There definitely is a belief that a
certain group wants both the ability to track your every location as well as control when/where you can transport yourself. Either by taking away your freedom of driving yourself, or having a remote switch that can disable your vehicle on the spot with a click of a button.
Ahem, I mean they want automated cars for our safety and the environment and <insert almost valid reason here>, and will slowly funnel restrictions in that direction...until we are all...safe.
Some countries have already set a deadline for an outright ban on gas vehicles.
Some provinces in my country (Canada) are, or have already imposed stronger vehicle emissions designed to take the majority of "older" vehicles off the road.

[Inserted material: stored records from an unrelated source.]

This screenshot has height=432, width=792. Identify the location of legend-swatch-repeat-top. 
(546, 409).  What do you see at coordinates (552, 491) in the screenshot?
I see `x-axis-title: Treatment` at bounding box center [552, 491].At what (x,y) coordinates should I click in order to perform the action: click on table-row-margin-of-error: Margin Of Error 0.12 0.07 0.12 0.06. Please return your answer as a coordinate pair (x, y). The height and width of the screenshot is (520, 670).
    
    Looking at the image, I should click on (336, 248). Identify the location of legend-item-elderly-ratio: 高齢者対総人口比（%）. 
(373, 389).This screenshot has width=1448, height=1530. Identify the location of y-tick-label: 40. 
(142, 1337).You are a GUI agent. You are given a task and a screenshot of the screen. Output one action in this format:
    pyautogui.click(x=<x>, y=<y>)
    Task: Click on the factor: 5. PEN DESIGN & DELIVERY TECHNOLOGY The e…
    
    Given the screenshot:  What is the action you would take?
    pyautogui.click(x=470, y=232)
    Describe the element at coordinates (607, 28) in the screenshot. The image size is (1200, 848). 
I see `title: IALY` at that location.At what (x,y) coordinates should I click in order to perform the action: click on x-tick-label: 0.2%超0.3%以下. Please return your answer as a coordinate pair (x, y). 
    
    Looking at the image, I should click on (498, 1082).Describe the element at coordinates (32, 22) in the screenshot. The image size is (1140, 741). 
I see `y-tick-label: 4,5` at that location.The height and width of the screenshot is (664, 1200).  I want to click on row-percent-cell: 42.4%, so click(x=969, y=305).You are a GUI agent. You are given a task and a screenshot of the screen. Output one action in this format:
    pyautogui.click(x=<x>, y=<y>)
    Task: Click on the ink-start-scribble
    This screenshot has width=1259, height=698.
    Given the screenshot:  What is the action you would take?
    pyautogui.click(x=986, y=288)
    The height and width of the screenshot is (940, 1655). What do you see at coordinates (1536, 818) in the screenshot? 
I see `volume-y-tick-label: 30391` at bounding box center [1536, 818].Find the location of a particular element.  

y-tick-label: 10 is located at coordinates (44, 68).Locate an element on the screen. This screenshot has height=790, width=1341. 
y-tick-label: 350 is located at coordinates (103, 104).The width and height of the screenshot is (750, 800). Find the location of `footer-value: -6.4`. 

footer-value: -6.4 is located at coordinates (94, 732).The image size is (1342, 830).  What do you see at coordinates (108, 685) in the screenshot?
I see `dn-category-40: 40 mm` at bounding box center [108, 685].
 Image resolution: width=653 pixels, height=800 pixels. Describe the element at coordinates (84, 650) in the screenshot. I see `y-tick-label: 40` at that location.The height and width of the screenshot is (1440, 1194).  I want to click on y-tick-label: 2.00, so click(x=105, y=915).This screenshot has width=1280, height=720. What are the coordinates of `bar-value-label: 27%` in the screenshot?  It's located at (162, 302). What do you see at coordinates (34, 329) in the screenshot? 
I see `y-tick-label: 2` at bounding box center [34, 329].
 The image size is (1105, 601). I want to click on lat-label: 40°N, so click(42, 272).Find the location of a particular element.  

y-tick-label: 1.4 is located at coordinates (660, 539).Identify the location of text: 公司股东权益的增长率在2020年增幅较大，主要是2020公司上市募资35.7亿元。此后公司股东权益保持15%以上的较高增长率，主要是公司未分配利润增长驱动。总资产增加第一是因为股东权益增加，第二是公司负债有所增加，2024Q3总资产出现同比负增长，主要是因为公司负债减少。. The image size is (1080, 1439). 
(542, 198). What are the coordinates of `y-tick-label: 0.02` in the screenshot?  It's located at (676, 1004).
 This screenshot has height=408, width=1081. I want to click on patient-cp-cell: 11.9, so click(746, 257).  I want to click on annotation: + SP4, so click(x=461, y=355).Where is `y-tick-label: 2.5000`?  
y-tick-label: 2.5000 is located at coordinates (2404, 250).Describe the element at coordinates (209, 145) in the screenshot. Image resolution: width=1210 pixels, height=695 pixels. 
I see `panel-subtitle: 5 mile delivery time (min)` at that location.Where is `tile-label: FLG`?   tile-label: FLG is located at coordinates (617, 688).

(despite the relaxed environmental limits on industry and commercial transportation, and studies showing that public vehicle pollution is an extremely small contributor to world pollution when compared to these other industries, etc).
It is becoming a lot more difficult to purchase used auto parts in Canada than it used to be.
When parts are available, they are often magnitudes more expensive than the same part in the United States. (A simple restriction of auto parts from US to Canada would cripple my ability to maintain my Jeep...I hope that doesn't happen soon).
This could be simple economics...or it could be something else.
You don't have to outright "ban" old vehicles if you restrict the ability to repair vehicles to only the "rich" people. That problem will take care of itself over time.
I do think it will become much more difficult financially, socially and legally to drive our TJ's in the future. Many people will turn against them and look down upon those drivers as unsafe and poisonous to the world.
Much more difficult to drive anything that cannot be remotely controlled/monitored.
(But people will want this remote control...it makes other things more convenient).
But I think it will be a slow process (
which helps public "buy-in"), and won't be fully complete within the time-frame of my life.
There is also a counter-belief that it's financially better for these groups to keep people continually financially dependent on vehicles - so they will want to keep vehicles on the road. It's just that they want them to follow the "cell-phone" lifecycle, where you buy a new one every 3 years instead of repairing your current one.
Apologies for the "conspiracy" rant. I truly hope it's just a paranoid conspiracy, written for your entertainment/displeasure...and never happens.